Beyond anatomy, what is the role of spatiality in healthcare and health policy?
ICD-11 and SNOMED-CT provide rich anatomic taxonomies that allow us to codify systems, organs, tissues, etc. Additionally, descriptors can be used to specify findings on the root object (e.g., abscess, lesion). These two standards also include many non-specific geographic locations (e.g., home, hospital, school). [1]

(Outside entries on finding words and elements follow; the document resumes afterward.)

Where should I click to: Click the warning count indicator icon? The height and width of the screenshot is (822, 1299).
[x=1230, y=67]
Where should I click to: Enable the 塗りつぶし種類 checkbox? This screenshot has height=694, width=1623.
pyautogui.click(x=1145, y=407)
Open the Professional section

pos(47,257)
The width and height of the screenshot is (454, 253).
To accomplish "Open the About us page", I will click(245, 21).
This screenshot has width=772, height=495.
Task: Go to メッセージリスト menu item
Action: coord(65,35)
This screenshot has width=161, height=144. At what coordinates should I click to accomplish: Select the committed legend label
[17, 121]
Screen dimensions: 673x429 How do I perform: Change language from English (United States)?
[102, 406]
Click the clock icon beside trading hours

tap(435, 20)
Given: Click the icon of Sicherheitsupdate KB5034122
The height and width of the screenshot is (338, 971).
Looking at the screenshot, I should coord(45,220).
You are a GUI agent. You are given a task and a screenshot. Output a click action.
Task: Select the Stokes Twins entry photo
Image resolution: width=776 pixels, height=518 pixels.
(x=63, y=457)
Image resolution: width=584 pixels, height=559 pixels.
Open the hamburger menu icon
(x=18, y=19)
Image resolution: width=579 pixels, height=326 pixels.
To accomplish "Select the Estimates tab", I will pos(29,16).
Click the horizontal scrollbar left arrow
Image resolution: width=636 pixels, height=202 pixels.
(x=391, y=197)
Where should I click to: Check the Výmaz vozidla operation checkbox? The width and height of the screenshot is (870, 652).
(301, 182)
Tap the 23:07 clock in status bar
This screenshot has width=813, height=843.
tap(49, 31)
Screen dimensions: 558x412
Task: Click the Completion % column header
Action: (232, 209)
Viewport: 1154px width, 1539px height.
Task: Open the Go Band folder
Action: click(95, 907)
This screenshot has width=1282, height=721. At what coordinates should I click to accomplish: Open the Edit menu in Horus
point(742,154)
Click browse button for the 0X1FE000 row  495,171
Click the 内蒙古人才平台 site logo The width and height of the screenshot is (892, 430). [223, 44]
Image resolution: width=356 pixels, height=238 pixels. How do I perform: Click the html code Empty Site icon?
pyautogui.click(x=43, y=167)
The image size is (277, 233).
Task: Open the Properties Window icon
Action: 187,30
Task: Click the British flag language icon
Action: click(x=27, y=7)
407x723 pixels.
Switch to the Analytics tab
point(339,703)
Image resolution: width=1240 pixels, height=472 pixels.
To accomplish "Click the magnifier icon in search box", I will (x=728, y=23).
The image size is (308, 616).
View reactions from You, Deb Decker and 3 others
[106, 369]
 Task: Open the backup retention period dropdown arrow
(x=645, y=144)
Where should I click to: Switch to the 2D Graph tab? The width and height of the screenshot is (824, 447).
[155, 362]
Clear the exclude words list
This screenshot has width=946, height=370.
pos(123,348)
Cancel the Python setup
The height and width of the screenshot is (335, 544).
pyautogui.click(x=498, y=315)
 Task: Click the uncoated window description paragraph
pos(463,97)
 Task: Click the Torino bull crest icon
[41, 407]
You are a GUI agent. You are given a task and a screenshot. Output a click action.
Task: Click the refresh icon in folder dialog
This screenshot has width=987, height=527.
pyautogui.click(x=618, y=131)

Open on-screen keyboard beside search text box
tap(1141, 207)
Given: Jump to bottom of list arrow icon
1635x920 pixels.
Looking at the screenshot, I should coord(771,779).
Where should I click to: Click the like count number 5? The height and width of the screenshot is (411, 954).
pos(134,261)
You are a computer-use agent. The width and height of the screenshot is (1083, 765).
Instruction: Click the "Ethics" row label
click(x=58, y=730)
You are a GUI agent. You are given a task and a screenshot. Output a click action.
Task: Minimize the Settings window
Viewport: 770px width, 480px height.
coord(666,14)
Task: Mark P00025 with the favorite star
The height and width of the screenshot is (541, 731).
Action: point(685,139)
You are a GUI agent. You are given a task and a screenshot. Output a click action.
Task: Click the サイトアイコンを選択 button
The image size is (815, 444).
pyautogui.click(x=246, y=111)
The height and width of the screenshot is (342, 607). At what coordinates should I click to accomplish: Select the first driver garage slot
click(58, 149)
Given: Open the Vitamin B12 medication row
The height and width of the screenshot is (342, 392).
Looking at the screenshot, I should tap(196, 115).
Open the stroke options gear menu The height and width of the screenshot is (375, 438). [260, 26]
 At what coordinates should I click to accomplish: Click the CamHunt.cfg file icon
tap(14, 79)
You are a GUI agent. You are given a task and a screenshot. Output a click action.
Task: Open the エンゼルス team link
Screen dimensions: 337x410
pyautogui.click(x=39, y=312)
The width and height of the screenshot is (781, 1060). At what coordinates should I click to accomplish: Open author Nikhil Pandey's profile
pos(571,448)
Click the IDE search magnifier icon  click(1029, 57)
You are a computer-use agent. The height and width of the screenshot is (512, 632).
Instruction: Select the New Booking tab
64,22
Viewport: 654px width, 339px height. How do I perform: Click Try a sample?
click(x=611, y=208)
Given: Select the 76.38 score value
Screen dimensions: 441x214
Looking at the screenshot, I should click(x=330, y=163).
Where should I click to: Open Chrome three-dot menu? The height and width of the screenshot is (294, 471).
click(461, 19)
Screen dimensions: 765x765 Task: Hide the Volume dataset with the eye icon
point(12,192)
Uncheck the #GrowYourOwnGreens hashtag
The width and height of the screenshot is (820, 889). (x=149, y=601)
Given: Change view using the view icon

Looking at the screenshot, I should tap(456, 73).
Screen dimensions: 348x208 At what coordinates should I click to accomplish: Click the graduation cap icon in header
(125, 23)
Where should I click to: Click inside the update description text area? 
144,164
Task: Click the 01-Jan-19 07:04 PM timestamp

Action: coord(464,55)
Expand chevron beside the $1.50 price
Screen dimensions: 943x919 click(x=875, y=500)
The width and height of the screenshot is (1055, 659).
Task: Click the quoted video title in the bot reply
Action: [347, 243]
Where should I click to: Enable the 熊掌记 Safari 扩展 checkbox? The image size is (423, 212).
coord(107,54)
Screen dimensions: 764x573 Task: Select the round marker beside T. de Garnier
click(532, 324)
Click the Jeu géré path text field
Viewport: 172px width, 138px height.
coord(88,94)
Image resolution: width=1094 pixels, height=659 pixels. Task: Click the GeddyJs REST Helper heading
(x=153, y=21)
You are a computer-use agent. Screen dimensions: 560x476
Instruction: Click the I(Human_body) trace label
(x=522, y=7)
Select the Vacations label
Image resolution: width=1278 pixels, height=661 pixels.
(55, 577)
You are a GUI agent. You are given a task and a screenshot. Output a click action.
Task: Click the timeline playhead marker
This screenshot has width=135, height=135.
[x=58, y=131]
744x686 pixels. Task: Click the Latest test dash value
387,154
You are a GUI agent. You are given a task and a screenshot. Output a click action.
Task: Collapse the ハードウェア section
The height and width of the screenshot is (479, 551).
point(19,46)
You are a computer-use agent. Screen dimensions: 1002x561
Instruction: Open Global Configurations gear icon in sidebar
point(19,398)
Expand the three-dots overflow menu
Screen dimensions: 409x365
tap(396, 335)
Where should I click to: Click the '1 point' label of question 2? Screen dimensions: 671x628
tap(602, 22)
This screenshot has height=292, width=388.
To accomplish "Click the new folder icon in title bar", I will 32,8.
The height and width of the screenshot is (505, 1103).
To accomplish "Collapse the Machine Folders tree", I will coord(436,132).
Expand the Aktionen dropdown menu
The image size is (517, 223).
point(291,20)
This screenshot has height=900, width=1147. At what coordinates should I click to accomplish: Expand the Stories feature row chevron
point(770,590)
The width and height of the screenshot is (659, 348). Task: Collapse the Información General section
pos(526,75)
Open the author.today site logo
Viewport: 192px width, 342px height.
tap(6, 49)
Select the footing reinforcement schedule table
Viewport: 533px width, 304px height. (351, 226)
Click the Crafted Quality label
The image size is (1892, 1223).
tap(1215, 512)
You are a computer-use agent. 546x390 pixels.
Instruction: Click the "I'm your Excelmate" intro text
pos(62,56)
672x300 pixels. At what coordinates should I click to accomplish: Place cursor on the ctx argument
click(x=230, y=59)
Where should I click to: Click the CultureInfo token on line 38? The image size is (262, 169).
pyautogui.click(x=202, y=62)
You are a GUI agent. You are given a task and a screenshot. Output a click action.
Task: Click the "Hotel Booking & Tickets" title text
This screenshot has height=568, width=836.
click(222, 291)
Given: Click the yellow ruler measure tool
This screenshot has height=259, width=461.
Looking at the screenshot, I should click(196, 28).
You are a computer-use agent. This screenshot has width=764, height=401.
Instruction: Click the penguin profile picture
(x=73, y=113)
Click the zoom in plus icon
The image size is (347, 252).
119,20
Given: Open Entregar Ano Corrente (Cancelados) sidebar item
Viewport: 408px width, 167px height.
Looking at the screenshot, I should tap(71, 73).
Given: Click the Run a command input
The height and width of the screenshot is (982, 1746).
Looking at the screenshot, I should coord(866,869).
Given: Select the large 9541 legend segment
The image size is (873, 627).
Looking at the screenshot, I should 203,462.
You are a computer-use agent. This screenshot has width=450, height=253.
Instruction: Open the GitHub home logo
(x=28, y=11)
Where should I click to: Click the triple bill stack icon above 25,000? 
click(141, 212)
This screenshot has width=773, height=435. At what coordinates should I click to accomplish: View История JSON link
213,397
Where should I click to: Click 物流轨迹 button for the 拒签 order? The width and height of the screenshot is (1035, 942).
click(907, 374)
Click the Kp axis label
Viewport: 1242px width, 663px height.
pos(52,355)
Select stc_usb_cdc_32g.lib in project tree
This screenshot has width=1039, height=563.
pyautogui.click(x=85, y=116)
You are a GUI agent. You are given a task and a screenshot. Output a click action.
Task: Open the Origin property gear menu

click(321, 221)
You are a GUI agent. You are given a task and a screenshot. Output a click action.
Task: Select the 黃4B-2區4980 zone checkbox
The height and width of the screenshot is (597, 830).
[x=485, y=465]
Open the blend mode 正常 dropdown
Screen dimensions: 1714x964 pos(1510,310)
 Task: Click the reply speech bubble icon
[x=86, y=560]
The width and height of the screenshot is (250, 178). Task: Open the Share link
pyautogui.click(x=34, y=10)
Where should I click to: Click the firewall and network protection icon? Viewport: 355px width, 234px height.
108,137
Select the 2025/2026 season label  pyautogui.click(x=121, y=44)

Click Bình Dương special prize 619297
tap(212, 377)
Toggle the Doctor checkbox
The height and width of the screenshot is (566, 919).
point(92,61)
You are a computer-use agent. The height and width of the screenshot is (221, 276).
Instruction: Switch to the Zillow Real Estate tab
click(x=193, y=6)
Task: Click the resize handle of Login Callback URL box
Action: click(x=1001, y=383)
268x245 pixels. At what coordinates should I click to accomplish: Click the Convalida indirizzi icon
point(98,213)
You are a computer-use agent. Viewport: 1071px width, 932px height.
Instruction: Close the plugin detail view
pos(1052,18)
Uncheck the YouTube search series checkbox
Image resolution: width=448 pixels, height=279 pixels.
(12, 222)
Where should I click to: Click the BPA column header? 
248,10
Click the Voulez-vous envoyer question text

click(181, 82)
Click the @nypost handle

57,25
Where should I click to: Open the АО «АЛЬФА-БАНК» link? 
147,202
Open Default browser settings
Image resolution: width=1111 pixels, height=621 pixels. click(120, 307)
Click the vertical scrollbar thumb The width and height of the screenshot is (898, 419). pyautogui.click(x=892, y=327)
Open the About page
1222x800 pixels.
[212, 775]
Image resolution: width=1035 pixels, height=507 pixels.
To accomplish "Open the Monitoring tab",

So what is the importance of capturing spatiality, and, why do these standards include so much depth in defining spatiality?
On the one hand, understanding the anatomical location for a unique patient's disease is fundamental in defining and treating it. Beyond that though, pointing to the geographical spread and determinants of disease are essential in understanding disease distribution and outbreaks, optimizing healthcare access and resource allocation, enhancing public health interventions, and improving clinical practice and medical research.
Essentially, defining and analyzing spatiality allows us to move beyond treating individuals in isolation and to consider the broader context in which health and disease occur. Spatiality, like temporality, is integral for effective prevention, diagnosis, and treatment strategies for the patient and for the broader community. It is fundamental for both precision medicine and public health.
Spatial Perspectives for Events
Problem and procedure entities often have inherent spatiality associated with a state or action (otitis media [middle ear], myocardial infarction [heart myocardium], pneumonia [lung]; lymphadenectomy [lymph node], appendectomy [appendix]). Additional spatial modifiers increase the specificity (left lower lobe pneumonia, right otitis media, fracture of the left distal ulna; hysterectomy-vaginal approach, nasal polypectomy). Intrinsic and anatomic sites, as well as those locations on a non-corporeal object are referred to as structural spaces. Geospatial settings refer to non-structural locales (e.g., ‘Evergreen Medical Center’, ‘Duluth, MN’, and ‘school’). Positional spatiality captures the relative direction and distance or gap between two objects, structures or points. These three spatial views help define spatiality much like the three temporal views define time-based relationships.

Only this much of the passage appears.